Serve this pumpkin fritter recipe for breakfast, brunch, dessert or as a sweet snack. Delicious!
- 500 g Diced Raw Pumpkin
- 150 ml Milk
- 1 Egg Yolk
- 35 g Soft Butter
- 20 g Fresh Yeast
- 3 ml Salt
- 650 ml Flour
- 30 ml Castor Sugar
- Oil for Frying
- Castor Sugar & Cinnamon to dust
- Preheat oven to 200ºC.
- Place pumpkin onto baking sheet and drizzle with olive oil and season with a
- Bake for 35 minutes until soft.Mash the pumpkin with a potato masher and measure off 125ml.
- Dissolve yeast in milk, add yolks and stir well.

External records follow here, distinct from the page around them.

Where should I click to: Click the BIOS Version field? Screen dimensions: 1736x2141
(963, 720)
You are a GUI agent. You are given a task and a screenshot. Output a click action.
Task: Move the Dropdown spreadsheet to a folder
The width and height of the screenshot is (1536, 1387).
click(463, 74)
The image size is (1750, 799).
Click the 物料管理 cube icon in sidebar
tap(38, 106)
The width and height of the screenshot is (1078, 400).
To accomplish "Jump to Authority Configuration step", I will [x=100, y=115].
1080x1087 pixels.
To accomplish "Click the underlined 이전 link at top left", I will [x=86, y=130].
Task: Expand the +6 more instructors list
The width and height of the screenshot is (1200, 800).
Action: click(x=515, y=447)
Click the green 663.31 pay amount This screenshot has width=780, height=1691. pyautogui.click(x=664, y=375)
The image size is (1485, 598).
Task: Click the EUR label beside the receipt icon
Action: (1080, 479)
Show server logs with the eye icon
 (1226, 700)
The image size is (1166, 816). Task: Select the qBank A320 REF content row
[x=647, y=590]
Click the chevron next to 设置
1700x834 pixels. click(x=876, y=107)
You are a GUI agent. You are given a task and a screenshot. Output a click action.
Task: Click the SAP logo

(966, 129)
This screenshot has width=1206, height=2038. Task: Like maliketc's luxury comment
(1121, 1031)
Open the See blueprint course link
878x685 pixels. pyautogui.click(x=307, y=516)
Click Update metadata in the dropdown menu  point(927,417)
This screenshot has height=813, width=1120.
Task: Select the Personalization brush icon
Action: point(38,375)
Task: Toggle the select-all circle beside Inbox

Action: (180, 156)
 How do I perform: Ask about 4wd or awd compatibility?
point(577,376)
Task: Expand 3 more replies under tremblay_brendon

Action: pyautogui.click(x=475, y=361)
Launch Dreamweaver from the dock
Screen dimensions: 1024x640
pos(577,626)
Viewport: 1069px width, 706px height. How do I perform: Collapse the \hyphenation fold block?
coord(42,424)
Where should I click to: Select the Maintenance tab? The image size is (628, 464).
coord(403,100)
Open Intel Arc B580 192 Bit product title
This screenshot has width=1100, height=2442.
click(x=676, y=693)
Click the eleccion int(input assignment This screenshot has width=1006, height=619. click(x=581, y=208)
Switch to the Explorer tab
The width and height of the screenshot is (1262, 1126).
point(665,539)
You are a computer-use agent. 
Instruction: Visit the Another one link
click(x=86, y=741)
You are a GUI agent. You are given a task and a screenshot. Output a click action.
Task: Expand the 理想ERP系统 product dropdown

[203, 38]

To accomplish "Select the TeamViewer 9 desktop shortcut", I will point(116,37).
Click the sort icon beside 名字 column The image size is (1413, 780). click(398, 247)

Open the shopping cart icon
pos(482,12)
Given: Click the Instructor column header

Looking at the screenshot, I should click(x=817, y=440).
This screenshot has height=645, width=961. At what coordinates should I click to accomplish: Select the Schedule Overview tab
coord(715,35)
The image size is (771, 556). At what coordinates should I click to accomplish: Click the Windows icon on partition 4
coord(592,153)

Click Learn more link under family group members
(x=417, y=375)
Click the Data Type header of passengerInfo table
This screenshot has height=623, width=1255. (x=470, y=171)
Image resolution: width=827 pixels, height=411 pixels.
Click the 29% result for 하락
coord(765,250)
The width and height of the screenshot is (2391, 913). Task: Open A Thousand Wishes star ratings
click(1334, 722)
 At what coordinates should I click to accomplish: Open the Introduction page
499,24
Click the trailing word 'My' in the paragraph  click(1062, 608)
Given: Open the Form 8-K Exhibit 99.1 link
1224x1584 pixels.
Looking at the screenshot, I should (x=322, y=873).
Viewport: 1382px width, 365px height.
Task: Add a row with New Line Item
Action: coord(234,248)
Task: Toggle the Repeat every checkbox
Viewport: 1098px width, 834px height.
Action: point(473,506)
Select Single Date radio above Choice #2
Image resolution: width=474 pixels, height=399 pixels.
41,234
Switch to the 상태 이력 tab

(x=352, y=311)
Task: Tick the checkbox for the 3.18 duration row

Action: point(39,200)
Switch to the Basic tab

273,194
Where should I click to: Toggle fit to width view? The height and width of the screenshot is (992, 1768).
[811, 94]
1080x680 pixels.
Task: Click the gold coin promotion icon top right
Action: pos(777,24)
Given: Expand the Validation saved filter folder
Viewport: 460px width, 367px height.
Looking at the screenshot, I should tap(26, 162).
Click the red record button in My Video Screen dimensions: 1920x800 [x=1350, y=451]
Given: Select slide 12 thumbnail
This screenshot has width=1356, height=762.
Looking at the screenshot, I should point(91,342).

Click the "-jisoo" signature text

- Combine flour, salt and pumpkin. Add soft butter.
- Pour in milk mixture and combine all ingredients well.Knead for about 5 minutes on a floured surface. You may need to add a bit more flour until your dough is combined, but not sticky.
- Return to large bowl and cover with a cloth. Allow to double in size. About 60 minutes.
- Knead dough (knock back) gently to return to original size. Divide into 16 equal sized balls.
- Shape into ring doughnuts by pushing index finger through a ball of dough and widening the hole until a ring doughnut is formed.
- Make an extra-large hole, because during rising it will get smaller.
- Place doughnuts onto a floured tray and cover with a cloth. Allow to double in size.
- Fry in hot oil until golden on both sides, flipping over each doughnut to fry on the reverse side. Test to see if the oil is hot enough by putting a little bread in oil. If it bubbles, the oil is hot enough for the doughnuts.
- Drain doughnuts on kitchen towel before tossing in cinnamon sugar.